* **Instructions for the task**
Go line by line through the data and copy those with the word "computer".

****

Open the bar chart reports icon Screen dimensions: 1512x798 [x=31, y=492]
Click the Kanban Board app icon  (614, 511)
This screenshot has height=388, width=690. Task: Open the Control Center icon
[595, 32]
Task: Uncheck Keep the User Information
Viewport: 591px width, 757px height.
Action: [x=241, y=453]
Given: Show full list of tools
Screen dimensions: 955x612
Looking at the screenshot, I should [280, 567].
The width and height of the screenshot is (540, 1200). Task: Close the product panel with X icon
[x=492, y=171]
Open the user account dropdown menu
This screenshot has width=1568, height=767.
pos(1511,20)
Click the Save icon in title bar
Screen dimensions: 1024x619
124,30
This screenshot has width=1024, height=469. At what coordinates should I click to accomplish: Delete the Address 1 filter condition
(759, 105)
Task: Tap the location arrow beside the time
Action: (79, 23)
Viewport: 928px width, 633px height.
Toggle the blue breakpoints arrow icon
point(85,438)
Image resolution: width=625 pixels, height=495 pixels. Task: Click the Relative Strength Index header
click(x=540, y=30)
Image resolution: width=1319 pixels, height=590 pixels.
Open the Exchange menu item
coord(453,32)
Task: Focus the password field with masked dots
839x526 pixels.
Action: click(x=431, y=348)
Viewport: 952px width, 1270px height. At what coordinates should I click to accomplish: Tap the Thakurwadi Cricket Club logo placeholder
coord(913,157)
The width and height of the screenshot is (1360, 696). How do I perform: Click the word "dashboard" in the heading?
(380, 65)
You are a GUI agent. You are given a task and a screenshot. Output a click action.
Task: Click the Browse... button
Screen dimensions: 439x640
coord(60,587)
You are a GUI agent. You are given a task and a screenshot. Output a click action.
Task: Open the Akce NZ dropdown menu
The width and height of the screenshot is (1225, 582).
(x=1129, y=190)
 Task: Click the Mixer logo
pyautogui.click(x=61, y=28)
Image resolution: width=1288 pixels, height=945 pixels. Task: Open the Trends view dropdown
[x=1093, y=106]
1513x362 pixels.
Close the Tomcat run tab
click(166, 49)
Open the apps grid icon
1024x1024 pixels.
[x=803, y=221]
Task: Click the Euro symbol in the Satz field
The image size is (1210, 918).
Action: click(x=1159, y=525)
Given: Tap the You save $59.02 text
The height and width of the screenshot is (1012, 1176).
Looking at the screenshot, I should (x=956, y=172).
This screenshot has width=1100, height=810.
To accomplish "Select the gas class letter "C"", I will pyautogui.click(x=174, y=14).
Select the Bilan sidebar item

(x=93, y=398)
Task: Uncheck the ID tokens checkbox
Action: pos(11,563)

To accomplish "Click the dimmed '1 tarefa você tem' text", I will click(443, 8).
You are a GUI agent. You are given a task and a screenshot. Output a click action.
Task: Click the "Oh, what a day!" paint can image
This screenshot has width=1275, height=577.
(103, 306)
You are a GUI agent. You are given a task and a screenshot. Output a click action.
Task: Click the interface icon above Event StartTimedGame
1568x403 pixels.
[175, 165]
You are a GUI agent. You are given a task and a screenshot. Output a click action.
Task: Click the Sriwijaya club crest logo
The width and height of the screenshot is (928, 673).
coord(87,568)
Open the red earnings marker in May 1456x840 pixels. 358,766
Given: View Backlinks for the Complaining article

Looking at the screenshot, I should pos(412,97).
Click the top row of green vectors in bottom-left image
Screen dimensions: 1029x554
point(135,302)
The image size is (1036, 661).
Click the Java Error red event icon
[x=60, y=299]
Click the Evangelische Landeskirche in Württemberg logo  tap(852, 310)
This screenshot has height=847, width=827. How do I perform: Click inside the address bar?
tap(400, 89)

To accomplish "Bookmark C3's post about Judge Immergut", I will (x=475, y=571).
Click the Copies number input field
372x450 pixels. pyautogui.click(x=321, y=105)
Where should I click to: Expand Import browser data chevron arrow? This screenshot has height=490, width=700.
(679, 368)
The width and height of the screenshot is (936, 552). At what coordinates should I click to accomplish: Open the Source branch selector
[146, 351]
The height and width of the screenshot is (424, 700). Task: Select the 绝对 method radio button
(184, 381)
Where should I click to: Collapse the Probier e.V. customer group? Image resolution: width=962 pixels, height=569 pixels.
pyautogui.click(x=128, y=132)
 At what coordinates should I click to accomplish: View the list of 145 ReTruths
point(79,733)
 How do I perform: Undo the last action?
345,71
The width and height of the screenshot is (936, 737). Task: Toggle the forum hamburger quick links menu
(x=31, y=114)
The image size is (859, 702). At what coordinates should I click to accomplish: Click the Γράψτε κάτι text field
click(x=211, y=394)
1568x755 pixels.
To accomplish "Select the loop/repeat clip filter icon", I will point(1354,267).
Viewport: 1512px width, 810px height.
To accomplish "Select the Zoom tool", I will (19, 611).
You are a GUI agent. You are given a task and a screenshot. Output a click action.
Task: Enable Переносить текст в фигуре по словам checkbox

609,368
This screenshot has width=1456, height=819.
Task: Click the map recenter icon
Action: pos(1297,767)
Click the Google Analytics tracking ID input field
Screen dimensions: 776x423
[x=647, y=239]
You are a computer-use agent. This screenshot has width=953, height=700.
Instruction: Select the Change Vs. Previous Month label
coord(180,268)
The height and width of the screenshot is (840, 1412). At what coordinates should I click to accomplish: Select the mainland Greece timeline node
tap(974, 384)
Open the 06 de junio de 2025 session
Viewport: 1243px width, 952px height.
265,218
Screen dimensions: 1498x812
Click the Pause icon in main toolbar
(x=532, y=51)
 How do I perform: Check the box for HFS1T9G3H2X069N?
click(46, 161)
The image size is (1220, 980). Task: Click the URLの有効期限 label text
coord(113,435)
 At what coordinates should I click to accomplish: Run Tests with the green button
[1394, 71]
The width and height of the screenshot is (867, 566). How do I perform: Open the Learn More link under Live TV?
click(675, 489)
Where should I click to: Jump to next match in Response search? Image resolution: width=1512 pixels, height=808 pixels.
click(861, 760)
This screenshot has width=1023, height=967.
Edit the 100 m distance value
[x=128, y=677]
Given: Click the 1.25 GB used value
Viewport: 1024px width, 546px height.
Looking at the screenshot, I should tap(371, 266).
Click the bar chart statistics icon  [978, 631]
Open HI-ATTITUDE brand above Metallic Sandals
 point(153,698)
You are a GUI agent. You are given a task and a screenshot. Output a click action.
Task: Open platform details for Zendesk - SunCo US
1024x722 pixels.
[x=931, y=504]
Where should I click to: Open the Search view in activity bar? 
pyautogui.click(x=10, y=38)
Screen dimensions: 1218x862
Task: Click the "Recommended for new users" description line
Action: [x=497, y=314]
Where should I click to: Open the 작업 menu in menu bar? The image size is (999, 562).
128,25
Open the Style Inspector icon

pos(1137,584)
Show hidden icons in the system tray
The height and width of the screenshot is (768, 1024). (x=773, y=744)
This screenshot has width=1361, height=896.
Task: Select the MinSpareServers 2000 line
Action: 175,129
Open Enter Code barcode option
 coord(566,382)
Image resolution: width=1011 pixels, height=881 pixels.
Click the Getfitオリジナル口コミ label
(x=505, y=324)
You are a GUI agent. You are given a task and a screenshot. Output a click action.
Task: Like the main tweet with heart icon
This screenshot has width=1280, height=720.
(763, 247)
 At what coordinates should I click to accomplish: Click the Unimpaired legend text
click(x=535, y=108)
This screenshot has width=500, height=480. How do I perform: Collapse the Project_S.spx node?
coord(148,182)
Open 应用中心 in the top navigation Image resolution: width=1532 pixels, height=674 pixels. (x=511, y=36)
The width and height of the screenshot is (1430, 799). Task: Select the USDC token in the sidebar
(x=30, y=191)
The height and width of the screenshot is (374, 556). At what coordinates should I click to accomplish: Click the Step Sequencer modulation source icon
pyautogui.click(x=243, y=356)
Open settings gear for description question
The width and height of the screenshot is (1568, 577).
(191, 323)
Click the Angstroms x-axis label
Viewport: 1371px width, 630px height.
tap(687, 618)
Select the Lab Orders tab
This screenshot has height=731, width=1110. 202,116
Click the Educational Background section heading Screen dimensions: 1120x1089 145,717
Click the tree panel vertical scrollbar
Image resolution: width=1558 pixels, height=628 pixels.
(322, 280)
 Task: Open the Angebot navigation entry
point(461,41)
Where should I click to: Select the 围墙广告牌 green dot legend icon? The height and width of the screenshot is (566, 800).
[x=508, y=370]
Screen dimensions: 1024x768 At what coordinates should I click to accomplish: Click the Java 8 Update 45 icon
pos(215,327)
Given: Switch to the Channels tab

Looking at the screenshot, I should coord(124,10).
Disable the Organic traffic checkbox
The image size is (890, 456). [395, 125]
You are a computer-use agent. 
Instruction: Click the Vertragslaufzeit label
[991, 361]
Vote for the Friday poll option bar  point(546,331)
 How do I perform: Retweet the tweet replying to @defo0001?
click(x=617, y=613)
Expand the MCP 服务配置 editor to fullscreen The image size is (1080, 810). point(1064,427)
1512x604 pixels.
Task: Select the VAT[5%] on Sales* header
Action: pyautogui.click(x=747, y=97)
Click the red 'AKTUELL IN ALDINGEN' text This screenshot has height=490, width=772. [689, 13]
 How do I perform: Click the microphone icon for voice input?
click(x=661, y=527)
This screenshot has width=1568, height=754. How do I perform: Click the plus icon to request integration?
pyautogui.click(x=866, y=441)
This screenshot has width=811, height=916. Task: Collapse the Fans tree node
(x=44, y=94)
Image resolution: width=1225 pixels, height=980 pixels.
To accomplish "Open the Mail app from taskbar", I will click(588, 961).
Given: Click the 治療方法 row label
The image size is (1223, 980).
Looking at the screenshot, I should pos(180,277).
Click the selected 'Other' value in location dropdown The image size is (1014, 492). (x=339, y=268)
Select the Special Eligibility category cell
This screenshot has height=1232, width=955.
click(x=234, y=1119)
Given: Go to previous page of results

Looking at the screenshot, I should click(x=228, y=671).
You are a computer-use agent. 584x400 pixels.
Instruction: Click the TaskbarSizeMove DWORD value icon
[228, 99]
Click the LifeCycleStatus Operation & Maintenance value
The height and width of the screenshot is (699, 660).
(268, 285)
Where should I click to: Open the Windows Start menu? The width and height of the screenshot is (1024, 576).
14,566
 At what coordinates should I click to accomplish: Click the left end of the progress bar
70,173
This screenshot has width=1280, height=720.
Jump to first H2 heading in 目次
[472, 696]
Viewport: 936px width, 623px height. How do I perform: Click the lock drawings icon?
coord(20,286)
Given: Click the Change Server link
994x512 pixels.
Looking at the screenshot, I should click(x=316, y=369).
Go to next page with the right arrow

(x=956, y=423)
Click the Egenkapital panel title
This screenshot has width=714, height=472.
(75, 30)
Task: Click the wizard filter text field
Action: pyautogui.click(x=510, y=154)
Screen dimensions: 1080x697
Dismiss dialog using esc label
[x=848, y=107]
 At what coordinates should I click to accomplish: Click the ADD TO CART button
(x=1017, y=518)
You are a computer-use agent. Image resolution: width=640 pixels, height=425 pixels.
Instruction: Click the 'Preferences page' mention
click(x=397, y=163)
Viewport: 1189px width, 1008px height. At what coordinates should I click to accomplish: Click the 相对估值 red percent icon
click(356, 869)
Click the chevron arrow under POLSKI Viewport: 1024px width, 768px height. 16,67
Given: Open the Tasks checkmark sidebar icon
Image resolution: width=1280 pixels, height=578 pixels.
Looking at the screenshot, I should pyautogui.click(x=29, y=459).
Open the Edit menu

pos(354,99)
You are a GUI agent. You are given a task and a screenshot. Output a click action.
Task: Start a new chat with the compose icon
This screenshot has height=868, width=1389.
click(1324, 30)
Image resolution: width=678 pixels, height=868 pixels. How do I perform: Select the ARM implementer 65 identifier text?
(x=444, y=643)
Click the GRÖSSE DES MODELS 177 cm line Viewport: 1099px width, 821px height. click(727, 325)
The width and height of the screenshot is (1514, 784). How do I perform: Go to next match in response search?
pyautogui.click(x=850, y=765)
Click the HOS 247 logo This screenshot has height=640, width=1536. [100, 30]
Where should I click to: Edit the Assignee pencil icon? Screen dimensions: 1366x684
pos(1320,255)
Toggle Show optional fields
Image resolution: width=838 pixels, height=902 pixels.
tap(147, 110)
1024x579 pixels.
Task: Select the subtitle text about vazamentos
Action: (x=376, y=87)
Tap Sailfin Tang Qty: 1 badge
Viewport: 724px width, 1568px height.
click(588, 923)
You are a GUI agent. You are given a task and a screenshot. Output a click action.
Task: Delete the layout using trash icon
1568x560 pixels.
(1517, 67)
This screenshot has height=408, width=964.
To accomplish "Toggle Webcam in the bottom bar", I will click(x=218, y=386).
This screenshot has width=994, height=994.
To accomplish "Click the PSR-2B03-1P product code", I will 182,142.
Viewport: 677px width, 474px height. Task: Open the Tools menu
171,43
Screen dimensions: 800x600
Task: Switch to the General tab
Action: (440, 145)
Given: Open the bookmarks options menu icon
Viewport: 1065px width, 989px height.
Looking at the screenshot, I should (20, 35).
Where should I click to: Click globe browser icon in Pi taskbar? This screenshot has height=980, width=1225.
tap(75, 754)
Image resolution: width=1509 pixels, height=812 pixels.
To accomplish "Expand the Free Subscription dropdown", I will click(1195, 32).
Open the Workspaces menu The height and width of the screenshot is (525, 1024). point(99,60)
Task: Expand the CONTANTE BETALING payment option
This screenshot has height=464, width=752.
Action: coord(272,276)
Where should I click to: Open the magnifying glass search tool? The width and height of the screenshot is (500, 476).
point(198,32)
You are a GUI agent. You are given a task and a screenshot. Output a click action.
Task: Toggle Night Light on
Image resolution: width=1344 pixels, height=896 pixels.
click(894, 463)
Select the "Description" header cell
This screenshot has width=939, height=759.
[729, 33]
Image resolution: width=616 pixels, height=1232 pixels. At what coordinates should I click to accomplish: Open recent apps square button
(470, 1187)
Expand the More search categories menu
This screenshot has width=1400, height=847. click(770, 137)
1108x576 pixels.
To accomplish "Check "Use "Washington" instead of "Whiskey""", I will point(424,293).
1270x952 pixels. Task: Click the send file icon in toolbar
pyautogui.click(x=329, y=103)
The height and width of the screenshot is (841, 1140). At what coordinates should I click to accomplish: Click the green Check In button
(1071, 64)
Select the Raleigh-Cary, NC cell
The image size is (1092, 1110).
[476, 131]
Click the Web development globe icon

****

* **Result of the task**
You are a computer-use agent. This screenshot has width=953, height=700.
You are a computer-use agent. 
You are a computer-use agent. 584x400 pixels.
You are a computer-use agent. Image resolution: width=640 pixels, height=425 pixels.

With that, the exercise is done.